You are right with your observation David. The key thing to note about our debt structure is the vast majority of our debt is actually variable rate debt and it is tight the LIBOR is the index. So, when we look at the interest expense we are currently experiencing we are definitely benefiting from the low level of LIBOR. To give you a feel for a total cost of debt last year, overall for the year, the debt was costing us close to 4.5% as we look at what we are experiencing today and we look at our estimates for the year as a whole in ’09, we will probably be somewhere in the 3.5% to 4.0% range. Again that is assuming that LIBOR stays close to its current very low levels, but if we stay in that range, we expect to meet the interest expense forecast that I mentioned in the guidance comments. So, essentially its lower interest rates are helping to offset the higher level of debt.
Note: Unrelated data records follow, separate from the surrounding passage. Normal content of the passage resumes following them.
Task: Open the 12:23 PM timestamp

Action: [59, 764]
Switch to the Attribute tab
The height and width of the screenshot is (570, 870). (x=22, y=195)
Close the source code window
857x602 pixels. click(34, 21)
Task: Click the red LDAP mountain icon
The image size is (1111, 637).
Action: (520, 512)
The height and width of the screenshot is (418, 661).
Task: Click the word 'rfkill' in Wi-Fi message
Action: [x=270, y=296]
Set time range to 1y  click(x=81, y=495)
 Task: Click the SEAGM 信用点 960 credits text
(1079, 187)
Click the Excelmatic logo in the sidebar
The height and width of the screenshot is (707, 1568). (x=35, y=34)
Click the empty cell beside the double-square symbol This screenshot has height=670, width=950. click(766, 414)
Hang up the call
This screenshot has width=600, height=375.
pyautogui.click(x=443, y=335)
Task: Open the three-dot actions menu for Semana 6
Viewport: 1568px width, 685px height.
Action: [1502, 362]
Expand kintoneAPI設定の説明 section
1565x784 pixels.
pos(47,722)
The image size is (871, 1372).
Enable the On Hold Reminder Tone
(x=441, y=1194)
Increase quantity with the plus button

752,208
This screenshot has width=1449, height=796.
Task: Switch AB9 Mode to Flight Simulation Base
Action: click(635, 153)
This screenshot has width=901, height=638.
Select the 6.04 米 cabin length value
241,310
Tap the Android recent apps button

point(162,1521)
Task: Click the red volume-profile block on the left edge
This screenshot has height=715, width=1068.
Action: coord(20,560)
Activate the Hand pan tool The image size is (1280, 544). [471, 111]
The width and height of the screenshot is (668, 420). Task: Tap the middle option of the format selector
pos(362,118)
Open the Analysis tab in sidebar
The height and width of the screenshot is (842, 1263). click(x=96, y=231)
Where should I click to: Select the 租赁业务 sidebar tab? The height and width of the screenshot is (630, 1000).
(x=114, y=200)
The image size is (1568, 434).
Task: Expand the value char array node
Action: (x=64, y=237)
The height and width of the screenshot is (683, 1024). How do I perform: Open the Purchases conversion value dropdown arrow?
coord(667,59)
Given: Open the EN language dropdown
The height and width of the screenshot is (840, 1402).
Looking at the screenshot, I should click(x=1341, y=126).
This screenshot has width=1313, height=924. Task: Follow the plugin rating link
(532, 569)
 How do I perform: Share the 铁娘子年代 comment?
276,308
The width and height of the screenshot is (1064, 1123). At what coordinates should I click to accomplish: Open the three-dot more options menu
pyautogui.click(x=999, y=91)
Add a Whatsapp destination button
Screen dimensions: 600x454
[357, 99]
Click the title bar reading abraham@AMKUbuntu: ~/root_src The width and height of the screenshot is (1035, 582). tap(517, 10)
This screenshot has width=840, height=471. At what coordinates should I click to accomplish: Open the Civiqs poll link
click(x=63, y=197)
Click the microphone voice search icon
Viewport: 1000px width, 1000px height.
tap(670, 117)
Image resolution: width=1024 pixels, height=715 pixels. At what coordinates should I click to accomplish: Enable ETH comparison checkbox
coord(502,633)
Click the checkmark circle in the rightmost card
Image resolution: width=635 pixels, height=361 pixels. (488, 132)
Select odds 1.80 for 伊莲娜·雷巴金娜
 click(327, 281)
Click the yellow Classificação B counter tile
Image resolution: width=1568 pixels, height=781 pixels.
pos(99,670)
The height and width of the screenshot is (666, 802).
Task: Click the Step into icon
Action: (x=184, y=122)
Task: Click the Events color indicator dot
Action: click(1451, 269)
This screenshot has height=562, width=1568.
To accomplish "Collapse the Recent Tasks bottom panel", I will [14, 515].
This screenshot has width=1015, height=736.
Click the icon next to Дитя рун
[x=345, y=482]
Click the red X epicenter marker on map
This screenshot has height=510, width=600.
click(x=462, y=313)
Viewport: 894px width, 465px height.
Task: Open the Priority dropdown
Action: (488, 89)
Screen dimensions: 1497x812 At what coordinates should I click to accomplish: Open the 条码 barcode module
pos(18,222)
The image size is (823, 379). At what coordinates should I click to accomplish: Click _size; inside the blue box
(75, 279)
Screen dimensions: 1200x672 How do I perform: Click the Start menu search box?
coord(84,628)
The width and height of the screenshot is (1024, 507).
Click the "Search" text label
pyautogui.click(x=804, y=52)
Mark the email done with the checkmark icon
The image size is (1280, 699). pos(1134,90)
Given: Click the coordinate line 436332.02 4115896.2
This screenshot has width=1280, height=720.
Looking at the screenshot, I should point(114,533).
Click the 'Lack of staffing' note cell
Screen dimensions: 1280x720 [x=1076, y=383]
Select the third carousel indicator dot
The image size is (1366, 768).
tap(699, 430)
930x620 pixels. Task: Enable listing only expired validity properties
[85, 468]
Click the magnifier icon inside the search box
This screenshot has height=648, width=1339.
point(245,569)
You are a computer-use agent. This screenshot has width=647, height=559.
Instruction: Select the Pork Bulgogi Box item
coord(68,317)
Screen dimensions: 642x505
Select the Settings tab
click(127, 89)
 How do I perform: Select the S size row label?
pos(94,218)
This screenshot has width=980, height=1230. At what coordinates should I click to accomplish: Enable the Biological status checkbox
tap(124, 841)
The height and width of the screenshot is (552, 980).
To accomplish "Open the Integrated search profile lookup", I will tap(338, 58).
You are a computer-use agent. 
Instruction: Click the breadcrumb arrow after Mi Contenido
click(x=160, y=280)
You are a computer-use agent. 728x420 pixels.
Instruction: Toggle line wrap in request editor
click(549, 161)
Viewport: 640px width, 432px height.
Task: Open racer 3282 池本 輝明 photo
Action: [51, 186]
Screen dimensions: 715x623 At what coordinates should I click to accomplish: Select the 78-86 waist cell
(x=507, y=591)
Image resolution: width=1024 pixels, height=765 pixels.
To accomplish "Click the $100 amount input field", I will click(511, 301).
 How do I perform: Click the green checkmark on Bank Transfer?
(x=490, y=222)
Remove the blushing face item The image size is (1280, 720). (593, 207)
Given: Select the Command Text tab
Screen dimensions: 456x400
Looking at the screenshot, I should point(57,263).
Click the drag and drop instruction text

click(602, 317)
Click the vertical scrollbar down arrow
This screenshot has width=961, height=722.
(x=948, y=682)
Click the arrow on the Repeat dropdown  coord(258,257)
And I would say that is an improvement from what we would have expected even three months, so it is good.

David Gold – Sidoti & Co.

Okay. Got you, perfect, very good. Thank you both.

Dennis Kakures

Thank you, David.

Operator

Thank you. And our next question is from the line of Scott Schneeberger with Oppenheimer & Company. Please go ahead.

Jim – Oppenheimer & Company

Hi, Dennis and Keith. It is Jim [ph] for Scott.

Dennis Kakures

Hi, Jim.

Jim – Oppenheimer & Company

Just to better understand the push and pull of the – how the California budget just was passed and you still had propel and de-funds that were through ’09, I guess year marked, plus, I know that the budget cuts were made with potential stimulus funds expecting to come back in at some point in ’09, can you just kind of talk about, you know, I know it is tough to gage these – exactly the timing of such, but just but, the landscape within those three, how that is going to look in ’09 and I guess how you thought about that when thinking about your guidance for ’09?

Dennis Kakures

Well, I think I can address that, but let me first say that the challenges for ’09 are all around timing, you know the funding is in place for school projects for modernization, it appears now that with the federal stimulus package that is going to help backfill some of the cuts that they had to do in the state projects, which would have put pressure on the general fund, which is were various rentals for class room products are paid from, so there is lot of goodness that has occurred here in just a last couple of weeks. But it really has everything to do with timing and quite frankly with the budget having been passed assuming that the May 17 propositions pass favorably it will be 50% plus one vote needed for those. But I am feeling much better now as we can term that those mechanisms everything is going to be in place, but in terms of when the state starts releasing money to be able t initiate new projects can impact us significantly because if they are released in the next few weeks we get a much bigger up-tick from that from the standpoint of school districts and you initiate projects or take them out of the stock status. Whereas if money is not released still closer to summer in any significant fashion there maybe some districts that differ until next year or start projects later in the year. So, that is the real wild card. It is timing and the – again good news is there is plenty of money for a modernization project in California which has already driven our rental revenue activity for schools over the last four or five years, but it is the disperse net and (inaudible) projects. So, that is – we are thinking our guidance is an appropriate level of conservatism.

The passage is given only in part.